■ Records for processing ■
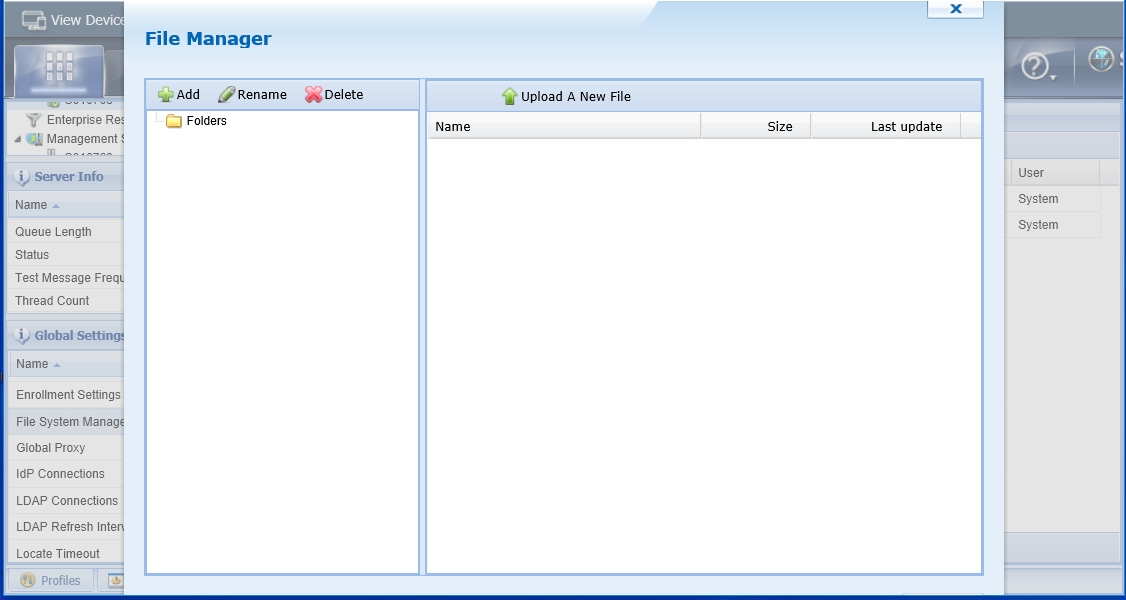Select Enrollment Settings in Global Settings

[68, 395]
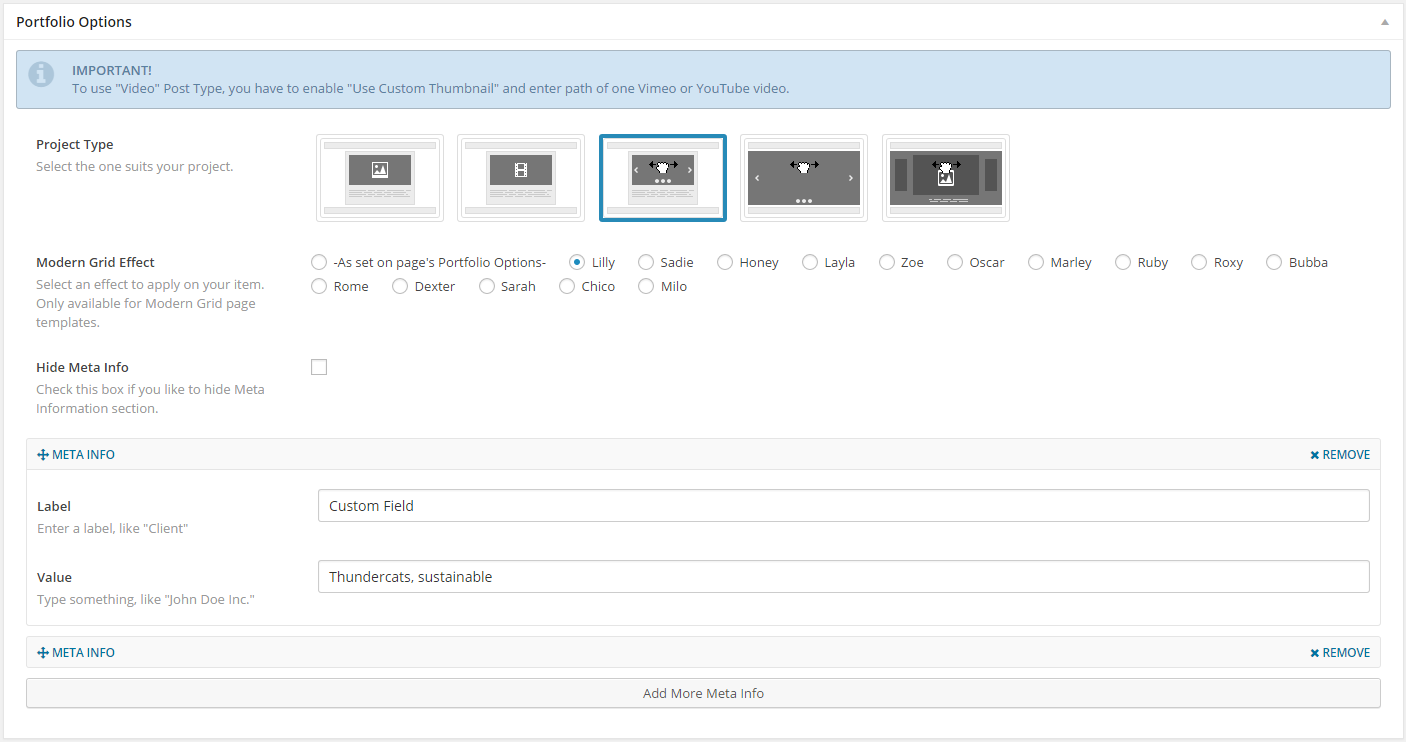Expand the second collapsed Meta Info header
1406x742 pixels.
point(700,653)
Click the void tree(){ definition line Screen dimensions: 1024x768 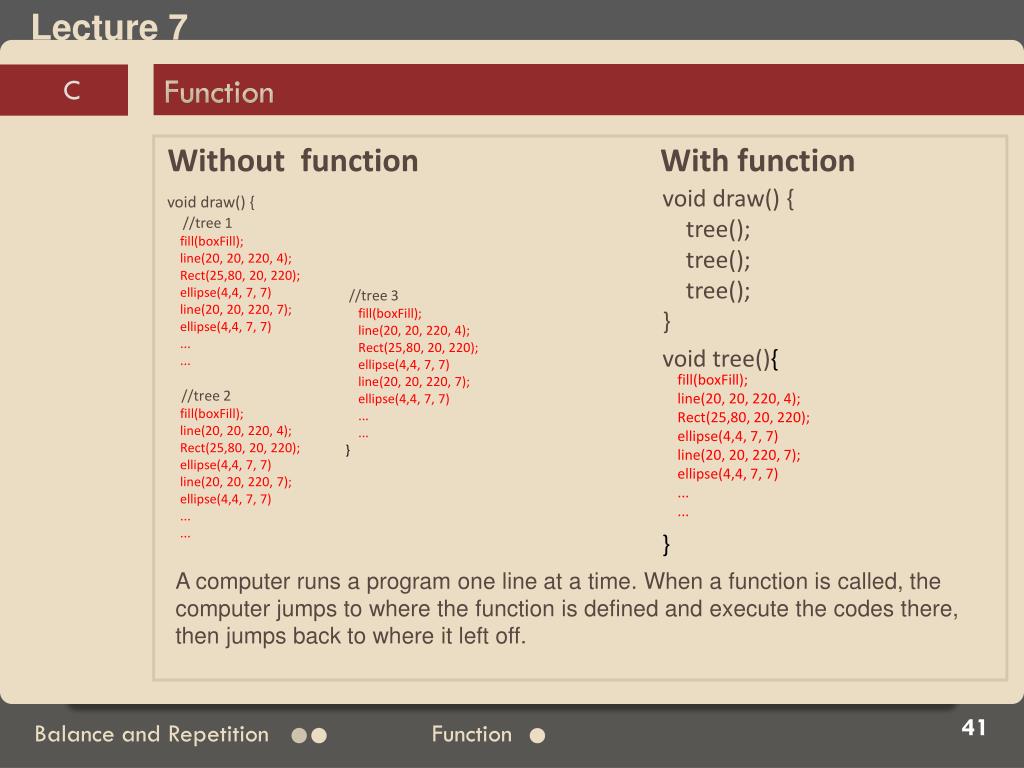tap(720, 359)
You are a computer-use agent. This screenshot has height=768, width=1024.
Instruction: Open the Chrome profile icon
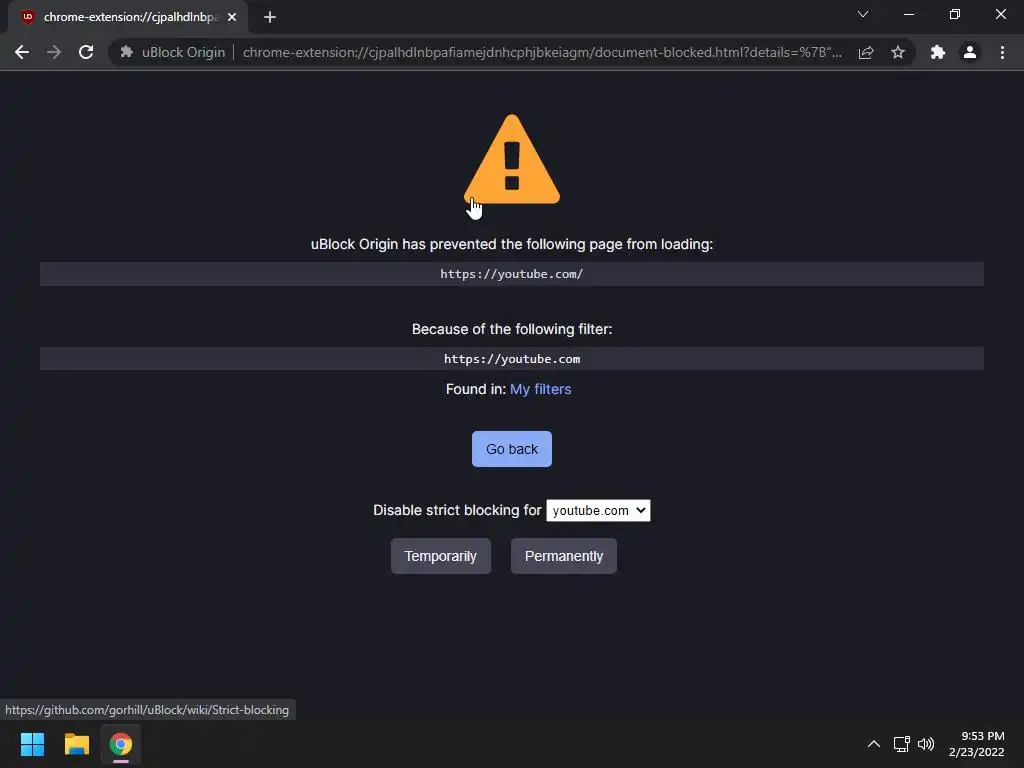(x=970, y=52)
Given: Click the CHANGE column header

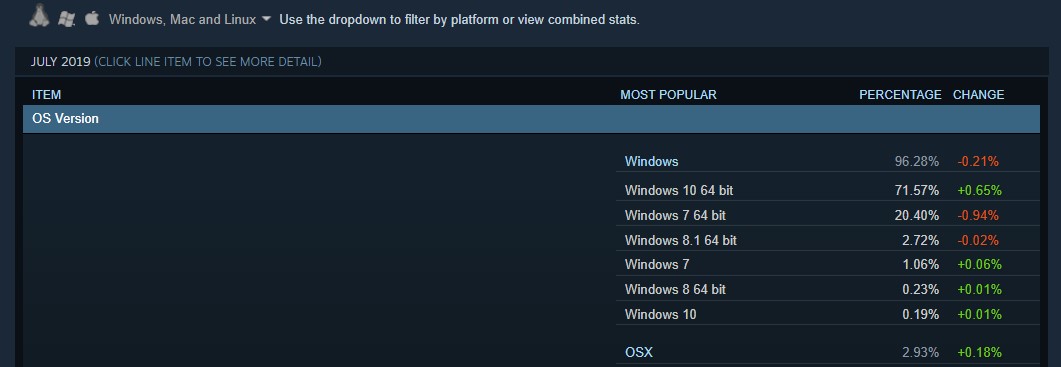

■ Written task ■
Reproduce the lines of the material above, from the line containing "You are a computer-use" down to the end of the material, leaving out the pictures.

■ Expected answer ■
You are a computer-use agent. This screenshot has height=768, width=1024.
Instruction: Open the Chrome profile icon
(x=970, y=52)
Given: Click the CHANGE column header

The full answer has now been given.